Leonardo wrote:In what way, though? What did any of the previous TF series have that this film lacks? If Transformers was unique before, why isn't this movie unique? What has changed?
Sorry I didn't reply earlier.
In answer; several things, but I'll stick with three of the biggest.
Visually, the designs are very different.
I'm not one who says they look nothing like Transformers, because most designs do have enough in them that they do.
But they have lost a lot of their uniqueness and do resemble other mech.
From a non mech fanboy pov, I see overall shapes, roundness and similar that I associate with Gundam, design aspects I associate with Guyver, and so on.
That's seldom something I do with Transformers because they usually have a more unique look, one that's only similar to the two lines that created it.
Similarly, the overly Hollywood approach of good guys with more human faces and bad guys looking more like "aliens" or monsters is common, but not for Transformers.
Mythos wise, the movie gives us two races of advanced warrior fighting machines.
G1 gave us more of a Galactica approach, with the warrior race attacking a race ill equipped for battle.
Granted, the show did stick with the more generic evenly matched warrior thing, but it sank after 3 years.
The comic on the other hand cost money yet last three times that, mostly because the Galactica style gave it much more depth.

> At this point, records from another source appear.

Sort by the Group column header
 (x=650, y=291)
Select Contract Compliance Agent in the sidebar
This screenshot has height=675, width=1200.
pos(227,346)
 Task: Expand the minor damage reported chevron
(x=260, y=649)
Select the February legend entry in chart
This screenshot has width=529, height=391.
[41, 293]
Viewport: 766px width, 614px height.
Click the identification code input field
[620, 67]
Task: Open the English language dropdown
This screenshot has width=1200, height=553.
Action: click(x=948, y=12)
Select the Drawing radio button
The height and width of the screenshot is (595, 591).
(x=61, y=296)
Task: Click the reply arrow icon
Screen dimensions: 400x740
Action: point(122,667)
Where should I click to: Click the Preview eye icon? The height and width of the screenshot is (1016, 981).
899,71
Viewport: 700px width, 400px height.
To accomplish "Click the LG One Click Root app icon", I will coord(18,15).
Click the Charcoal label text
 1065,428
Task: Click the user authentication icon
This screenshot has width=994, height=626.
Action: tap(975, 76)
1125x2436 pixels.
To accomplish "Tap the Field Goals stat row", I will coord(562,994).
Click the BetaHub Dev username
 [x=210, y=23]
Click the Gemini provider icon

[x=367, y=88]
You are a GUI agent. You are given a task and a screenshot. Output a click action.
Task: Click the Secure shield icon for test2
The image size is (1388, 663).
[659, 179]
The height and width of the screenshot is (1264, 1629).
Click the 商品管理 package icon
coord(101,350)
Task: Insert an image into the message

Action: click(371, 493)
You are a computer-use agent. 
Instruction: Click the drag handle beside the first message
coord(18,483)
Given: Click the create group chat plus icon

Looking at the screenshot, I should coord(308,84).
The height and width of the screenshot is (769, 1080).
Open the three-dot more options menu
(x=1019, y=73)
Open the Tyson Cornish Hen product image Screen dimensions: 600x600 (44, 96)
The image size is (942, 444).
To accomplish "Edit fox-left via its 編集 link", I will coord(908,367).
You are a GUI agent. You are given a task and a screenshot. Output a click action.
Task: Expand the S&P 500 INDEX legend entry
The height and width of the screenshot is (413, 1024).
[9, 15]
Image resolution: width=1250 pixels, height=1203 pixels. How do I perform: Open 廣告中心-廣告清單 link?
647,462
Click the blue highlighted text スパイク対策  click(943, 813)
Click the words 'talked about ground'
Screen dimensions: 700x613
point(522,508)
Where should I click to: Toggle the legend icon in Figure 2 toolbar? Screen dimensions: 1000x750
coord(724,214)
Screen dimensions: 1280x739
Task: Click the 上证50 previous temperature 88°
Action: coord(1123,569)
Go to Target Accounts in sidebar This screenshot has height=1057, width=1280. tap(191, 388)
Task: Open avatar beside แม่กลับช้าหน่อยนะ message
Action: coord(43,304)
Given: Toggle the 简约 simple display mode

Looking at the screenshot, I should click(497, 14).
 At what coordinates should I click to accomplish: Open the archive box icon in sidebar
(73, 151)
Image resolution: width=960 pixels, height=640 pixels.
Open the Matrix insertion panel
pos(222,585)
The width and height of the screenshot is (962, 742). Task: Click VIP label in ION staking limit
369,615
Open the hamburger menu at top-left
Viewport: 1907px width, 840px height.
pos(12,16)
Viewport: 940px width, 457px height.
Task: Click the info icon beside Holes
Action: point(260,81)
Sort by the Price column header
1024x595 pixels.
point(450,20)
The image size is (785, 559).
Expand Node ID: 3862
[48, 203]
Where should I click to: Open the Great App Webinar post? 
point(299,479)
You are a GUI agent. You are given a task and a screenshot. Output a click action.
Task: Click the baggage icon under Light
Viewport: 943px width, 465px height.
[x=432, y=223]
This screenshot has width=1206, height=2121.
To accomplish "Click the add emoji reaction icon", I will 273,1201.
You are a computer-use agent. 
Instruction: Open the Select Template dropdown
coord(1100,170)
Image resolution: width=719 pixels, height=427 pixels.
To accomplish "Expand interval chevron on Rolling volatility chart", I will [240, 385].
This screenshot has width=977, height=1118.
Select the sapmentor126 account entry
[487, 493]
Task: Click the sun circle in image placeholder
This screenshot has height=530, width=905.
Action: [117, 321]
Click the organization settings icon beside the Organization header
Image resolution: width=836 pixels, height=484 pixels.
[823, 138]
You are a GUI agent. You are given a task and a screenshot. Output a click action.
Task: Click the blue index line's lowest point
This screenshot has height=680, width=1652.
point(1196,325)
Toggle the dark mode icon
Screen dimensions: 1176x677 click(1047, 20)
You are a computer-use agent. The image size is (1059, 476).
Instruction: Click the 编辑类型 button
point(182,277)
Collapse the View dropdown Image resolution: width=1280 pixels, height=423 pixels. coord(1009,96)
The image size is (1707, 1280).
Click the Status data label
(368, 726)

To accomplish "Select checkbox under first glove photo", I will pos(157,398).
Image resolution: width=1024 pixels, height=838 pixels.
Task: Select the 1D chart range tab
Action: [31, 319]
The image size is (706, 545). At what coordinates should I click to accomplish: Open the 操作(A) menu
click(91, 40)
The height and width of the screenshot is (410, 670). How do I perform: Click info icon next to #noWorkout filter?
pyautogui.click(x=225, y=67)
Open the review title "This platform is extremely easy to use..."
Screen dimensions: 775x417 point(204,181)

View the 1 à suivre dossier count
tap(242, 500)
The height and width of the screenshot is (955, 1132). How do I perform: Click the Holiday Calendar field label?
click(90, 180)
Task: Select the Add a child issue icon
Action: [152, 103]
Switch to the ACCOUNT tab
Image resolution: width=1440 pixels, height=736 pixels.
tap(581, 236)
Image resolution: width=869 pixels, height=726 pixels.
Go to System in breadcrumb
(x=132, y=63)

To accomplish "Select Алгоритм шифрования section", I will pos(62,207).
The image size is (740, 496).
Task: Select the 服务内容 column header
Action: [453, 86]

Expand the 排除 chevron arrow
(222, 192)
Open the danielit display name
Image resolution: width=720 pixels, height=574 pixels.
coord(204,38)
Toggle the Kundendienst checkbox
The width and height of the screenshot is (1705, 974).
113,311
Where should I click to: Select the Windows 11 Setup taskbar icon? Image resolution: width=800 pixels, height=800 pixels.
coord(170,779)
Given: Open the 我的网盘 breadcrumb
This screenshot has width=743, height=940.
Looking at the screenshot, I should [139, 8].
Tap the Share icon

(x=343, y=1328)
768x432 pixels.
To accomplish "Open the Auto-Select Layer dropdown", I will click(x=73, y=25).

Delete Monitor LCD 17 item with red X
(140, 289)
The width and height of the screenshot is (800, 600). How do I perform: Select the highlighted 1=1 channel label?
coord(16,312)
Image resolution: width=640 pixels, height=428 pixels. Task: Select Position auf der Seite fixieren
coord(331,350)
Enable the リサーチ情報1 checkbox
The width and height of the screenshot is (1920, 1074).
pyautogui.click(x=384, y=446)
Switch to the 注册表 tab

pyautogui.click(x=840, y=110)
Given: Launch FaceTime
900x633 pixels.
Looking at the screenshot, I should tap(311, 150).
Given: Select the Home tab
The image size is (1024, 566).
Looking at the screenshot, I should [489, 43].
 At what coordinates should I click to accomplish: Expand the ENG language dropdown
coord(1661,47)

Outside of G1, we had Beast Wars. Again, this show was far more complex than your average toyline show and it was this depth that gave a sense of realism and bolstered the believability of the characterisations.
These are the franchises two most successful continuities and both delivered more than just good warrior robot fights bad warrior robot.
Finally, I think there's humour.
One thing Transformers has done expertly since day one is take itself seriously whilst aknowledging it's own absurdity. It was very knowing, very self aware.
Simon Furman did this brilliantly, as did the writers of Beast Wars.
From everything Bay and co have said; they're desperate for this not to be a stupid toy movie, and from all we have seen, it's taking itself far too seriously.
Most films that take themselves too seriously look more ridiculous for it.
To me, what we're getting is the equivalent of an X-Men film where they ignored all the complexities of the comics, glossed over the world they live in, ignored the prejudice that all mutants face, the way that shaped them and the conflict it provided and visually changed all the Mutants the way they did Deathstryke.
Oh, and considered itself to be not a comic book movie, but something more serious.
Superficially it still would have been X-Men, the names and powers are all still there, many would have been happy; but the things that made it iconic, the things that made it popular enough to get a movie in the first place when groups like the Justice League didn't, have been ignored.